Consists of the following:
- **dataset**: Stores all the experiments ($m$, $s$) into a list
- **forward model**: Uses the dataset for the forward prediction
- **inverse model**: Uses the forward model _or_ the dataset directly to perform inverse prediction

Two operating modes:
- explore: When the agent asks for the exact inverse prediction $m$ of a goal $s_g$, $m$ will be perurbated with some gaussian exploration noise in order to allow the agent to explore new motor commands.
    - As a result, the sensormitor models have a common parameter `sigma_explo_ratio` (default = 0.1) which is the standard deviation of the gausssian noise scaled depending on the motor domain size. If a motor value is bounded in [-2:2], then a `sigma_explo_ratio` of 0.1 will induce an exploration noise of (`m_max` - `m_min`) * `sigma_explo_ratio`). 0.4 in this example. 
- exploit: No exploration noise is added. This mode is used for instance when evaluating the inverse model for comparison purposes.

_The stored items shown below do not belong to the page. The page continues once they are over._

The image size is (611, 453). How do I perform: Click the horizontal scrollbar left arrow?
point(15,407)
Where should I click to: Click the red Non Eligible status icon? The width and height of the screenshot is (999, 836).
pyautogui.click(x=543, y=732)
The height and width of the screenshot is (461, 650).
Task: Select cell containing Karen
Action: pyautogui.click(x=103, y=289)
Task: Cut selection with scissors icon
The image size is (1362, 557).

Can use combinations of forward and inverse models -- there are some provided or can define your own. For example, `LWLR-CMAES` will use a forward model of `LWLR` and an inverse model `CMAES`


#### Forward Models

Predict $s_p$ given a $m$ that might have never been observed, using the dataset of observations ($m$, $s$)

##### NN (Nearest Neighbor)

Works sufficiently well in different typical robotic applications. 

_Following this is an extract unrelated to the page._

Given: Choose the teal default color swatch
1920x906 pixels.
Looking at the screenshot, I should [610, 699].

To perform a forward prediction the Nearest Neighbor model looks in the dataset of tuples ($m$, $s$) for the nearest neighbor of the given $m$ motor command, and returns it's corresponding $s$. This forward model is very fast (up to datasets of size $10^5$) and makes no assumptions about hte regularity of the model being learned (continuity, linearity, ...). 

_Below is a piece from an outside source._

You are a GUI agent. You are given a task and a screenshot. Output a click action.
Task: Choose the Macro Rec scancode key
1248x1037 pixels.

##### NSNN (Non-Stationary Nearest Neighbor)
Modified version of NN for non-stationary environments.

Points are not only weighted by distance but also by the number of points that appeared after that one (gaussian with parameter `sigma_t`=100), to put less weight on old points and allow the learning of non-stationary environments.


##### WNN (Weighted Nearest Neighbor)

To perform a forward prediction of $m$, the Weighted Nearest Neighbor model looks at the $k$ nearest neighbors of $m$ in the dataset and returns the average of the $k$ corresponding $s$. This average is weighted by the distance to $m$ with a gaussian of standard deviation $\sigma$

##### ES-WNN

WNN with estimated sigma, on a query basis, as the mean distance.

##### LWLR (Locally Weighted Linear Regression)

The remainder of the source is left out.